The version posted here worked with older versions of MediaWiki and PHP, but even when working it was necessary to manually enter patterns (blacklisted items) into the database. Fortunately this isn't hard to do, but if this were to be revived it would be nice to have a more friendly admin interface (especially some way to take a spam-page, break it up into unique URLs, and let you select which ones to add to the database).
Requirements
SpamFerret requires the mysqli library to be installed/enabled on PHP. This would need revision.
To-Do
- If spam filter db cannot be contacted, fall back to a captcha rather than letting spam through
- Important: Document the installation process (pretty simple; the only non-obvious bit is the database spec)
- Option to allow banned IP addresses to create account and go to link received by email in order to un-block IP
- Improved pages for reporting automatic IP suspension, ampersandbots
- Automated reporting of intercepted spam
- Web-based tool ("Special" page) for:
- Entering new patterns
- Deactivating/modifying disused patterns
- Testing sample spam against existing or candidate filters (Kiki regex tester shows matches for spam which SpamFerret is letting through...)
- Log of changes to "patterns" table
- Management tools for new spam (generate candidate patterns from spam page, allow user to fine-tune and choose which ones to use, and add chosen/tweaked patterns to database)
- Easy way to automatically revert to chosen revision while showing all edits below filter-creation form, to make it easier to add new patterns
- Manual reporting tools:
- [BUG] "text tester" utility does not handle diffs properly (at all?) - e.g. pattern #684 isn't matched even though the regex works
- basic data viewing, i.e. received spam grouped by IP address, by triggered filter, or in chronological order
- list patterns least recently used, for possible deactivation
- whois of all recently promoted domains and create a consolidated list of owners
Optional log of complete spam contents, for possible data-mining or filter-training (e.g. to answer the question "if I disable this set of filters, how many spams would have gotten through instead of being caught by the other filters?" or "how effective would this proposed new filter have been at catching the spams received thus far?")done
MW Versions
- SpamFerret (no version number yet) has been used without modification on MediaWiki versions 1.5.5, 1.7.1, 1.8.2, 1.9.3, 1.11.0, 1.12, 1.14.0, 1.15.0, and 1.15.1.
Purpose
The SpamBlacklist extension has a number of shortcomings:
- Can only handle a limited number of entries before exceeding the maximum string-length it can process, at which point all spam is allowed through
- Does not keep track of which entries are still being "tried" (to allow for periodic "cleaning" of the list)
- Does not keep track of offending IP addresses
- Handles only domains; cannot blacklist by URL path (for partially compromised servers) or "catch phrases" found in spam and nowhere else
- Does not keep a log of failed spam attempts, so there is no way to measure effectiveness
SpamFerret, on the other hand:
- is database-driven
- keeps logs and counts of spam attempts by blacklisting and by IP
- matches domains ("http://*.domain"), URLs ("http://*.domain/path") and catch-phrases ("helo please to forgive my posting but my children are hungary")
- can also match patterns, like long lists of links in a certain format
It may also be unsuitable for use on busier wikis, as the checking process (which only happens when an edit is submitted) may take a fair amount of CPU time (checks the entire page once per blacklisted pattern).
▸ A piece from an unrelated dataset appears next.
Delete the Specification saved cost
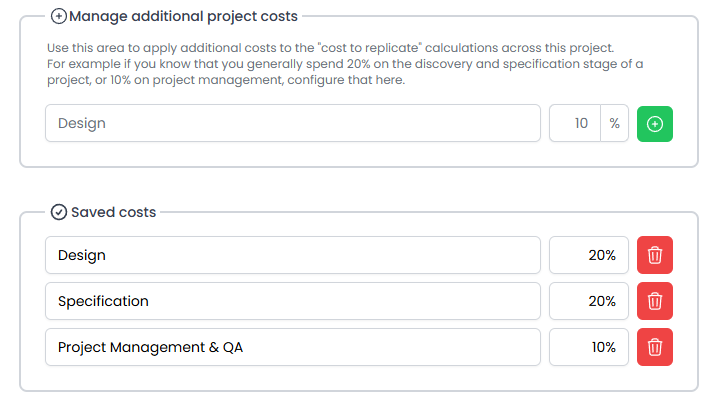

This shouldn't be a problem for smaller wikis, which are often monitored less frequently than busier wikis and hence are more vulnerable to spam.
Technical Docs
Installation
Rough installation instructions, to be refined later (and note that code posted here is often not the latest, and there may be incompatibilities due to version non-synchronization between the different files; bug User:Woozle for the latest code):
- SpamFerret.php goes in the MediaWiki extensions folder
- data.php goes in the "includes" folder because PHP seems to want it there.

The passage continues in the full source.